Required action:
Word for word, return every record.

Source data:

*** Block opens ***

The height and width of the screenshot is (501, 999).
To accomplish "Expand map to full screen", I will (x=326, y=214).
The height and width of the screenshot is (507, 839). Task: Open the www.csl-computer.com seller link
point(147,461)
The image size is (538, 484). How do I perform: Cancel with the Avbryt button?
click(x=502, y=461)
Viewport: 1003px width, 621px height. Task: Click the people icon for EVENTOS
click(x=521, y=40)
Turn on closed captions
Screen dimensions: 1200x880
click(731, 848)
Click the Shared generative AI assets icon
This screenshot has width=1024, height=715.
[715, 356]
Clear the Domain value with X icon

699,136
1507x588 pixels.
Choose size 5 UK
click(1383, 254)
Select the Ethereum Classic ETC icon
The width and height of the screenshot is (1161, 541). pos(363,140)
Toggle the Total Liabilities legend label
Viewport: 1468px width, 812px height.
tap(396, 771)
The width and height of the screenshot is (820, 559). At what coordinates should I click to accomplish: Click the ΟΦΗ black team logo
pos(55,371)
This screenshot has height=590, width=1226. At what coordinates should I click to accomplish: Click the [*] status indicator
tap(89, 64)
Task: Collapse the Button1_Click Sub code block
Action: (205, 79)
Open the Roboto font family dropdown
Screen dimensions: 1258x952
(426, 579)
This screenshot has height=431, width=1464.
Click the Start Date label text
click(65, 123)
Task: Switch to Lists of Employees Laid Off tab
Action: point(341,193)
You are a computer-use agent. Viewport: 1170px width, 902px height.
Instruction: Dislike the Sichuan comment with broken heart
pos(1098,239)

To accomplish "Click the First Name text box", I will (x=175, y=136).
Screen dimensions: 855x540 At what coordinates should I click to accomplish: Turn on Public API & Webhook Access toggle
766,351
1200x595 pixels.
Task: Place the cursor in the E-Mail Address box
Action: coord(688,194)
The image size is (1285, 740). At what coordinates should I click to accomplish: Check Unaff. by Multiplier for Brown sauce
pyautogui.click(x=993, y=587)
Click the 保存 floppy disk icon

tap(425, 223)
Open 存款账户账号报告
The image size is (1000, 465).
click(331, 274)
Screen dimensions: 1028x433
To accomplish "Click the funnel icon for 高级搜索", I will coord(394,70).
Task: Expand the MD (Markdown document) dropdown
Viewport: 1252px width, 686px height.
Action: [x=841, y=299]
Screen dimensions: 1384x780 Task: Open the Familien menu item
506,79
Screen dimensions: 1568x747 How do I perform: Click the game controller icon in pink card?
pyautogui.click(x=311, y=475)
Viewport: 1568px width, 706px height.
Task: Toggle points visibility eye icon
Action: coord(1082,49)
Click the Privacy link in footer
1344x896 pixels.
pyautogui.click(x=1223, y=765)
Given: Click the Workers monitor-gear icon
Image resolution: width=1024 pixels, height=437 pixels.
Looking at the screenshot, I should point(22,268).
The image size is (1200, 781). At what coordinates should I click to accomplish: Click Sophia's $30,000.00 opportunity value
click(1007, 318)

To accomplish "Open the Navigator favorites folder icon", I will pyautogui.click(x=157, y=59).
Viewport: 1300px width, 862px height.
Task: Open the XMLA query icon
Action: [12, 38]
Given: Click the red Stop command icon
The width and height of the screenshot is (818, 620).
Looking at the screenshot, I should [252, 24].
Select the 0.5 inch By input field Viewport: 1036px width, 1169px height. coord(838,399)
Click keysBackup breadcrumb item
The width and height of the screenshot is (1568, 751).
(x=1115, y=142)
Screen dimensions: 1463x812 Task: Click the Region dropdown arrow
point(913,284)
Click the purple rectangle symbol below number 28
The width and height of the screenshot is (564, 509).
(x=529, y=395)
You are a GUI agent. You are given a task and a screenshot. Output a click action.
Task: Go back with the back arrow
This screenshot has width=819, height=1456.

*** Block closes ***

Expected answer:
The height and width of the screenshot is (501, 999).
To accomplish "Expand map to full screen", I will (x=326, y=214).
The height and width of the screenshot is (507, 839). Task: Open the www.csl-computer.com seller link
point(147,461)
The image size is (538, 484). How do I perform: Cancel with the Avbryt button?
click(x=502, y=461)
Viewport: 1003px width, 621px height. Task: Click the people icon for EVENTOS
click(x=521, y=40)
Turn on closed captions
Screen dimensions: 1200x880
click(731, 848)
Click the Shared generative AI assets icon
This screenshot has width=1024, height=715.
[715, 356]
Clear the Domain value with X icon

699,136
1507x588 pixels.
Choose size 5 UK
click(1383, 254)
Select the Ethereum Classic ETC icon
The width and height of the screenshot is (1161, 541). pos(363,140)
Toggle the Total Liabilities legend label
Viewport: 1468px width, 812px height.
tap(396, 771)
The width and height of the screenshot is (820, 559). At what coordinates should I click to accomplish: Click the ΟΦΗ black team logo
pos(55,371)
This screenshot has height=590, width=1226. At what coordinates should I click to accomplish: Click the [*] status indicator
tap(89, 64)
Task: Collapse the Button1_Click Sub code block
Action: (205, 79)
Open the Roboto font family dropdown
Screen dimensions: 1258x952
(426, 579)
This screenshot has height=431, width=1464.
Click the Start Date label text
click(65, 123)
Task: Switch to Lists of Employees Laid Off tab
Action: point(341,193)
You are a computer-use agent. Viewport: 1170px width, 902px height.
Instruction: Dislike the Sichuan comment with broken heart
pos(1098,239)

To accomplish "Click the First Name text box", I will (x=175, y=136).
Screen dimensions: 855x540 At what coordinates should I click to accomplish: Turn on Public API & Webhook Access toggle
766,351
1200x595 pixels.
Task: Place the cursor in the E-Mail Address box
Action: coord(688,194)
The image size is (1285, 740). At what coordinates should I click to accomplish: Check Unaff. by Multiplier for Brown sauce
pyautogui.click(x=993, y=587)
Click the 保存 floppy disk icon

tap(425, 223)
Open 存款账户账号报告
The image size is (1000, 465).
click(331, 274)
Screen dimensions: 1028x433
To accomplish "Click the funnel icon for 高级搜索", I will coord(394,70).
Task: Expand the MD (Markdown document) dropdown
Viewport: 1252px width, 686px height.
Action: [x=841, y=299]
Screen dimensions: 1384x780 Task: Open the Familien menu item
506,79
Screen dimensions: 1568x747 How do I perform: Click the game controller icon in pink card?
pyautogui.click(x=311, y=475)
Viewport: 1568px width, 706px height.
Task: Toggle points visibility eye icon
Action: coord(1082,49)
Click the Privacy link in footer
1344x896 pixels.
pyautogui.click(x=1223, y=765)
Given: Click the Workers monitor-gear icon
Image resolution: width=1024 pixels, height=437 pixels.
Looking at the screenshot, I should point(22,268).
The image size is (1200, 781). At what coordinates should I click to accomplish: Click Sophia's $30,000.00 opportunity value
click(1007, 318)

To accomplish "Open the Navigator favorites folder icon", I will pyautogui.click(x=157, y=59).
Viewport: 1300px width, 862px height.
Task: Open the XMLA query icon
Action: [12, 38]
Given: Click the red Stop command icon
The width and height of the screenshot is (818, 620).
Looking at the screenshot, I should [252, 24].
Select the 0.5 inch By input field Viewport: 1036px width, 1169px height. coord(838,399)
Click keysBackup breadcrumb item
The width and height of the screenshot is (1568, 751).
(x=1115, y=142)
Screen dimensions: 1463x812 Task: Click the Region dropdown arrow
point(913,284)
Click the purple rectangle symbol below number 28
The width and height of the screenshot is (564, 509).
(x=529, y=395)
You are a GUI agent. You are given a task and a screenshot. Output a click action.
Task: Go back with the back arrow
This screenshot has width=819, height=1456.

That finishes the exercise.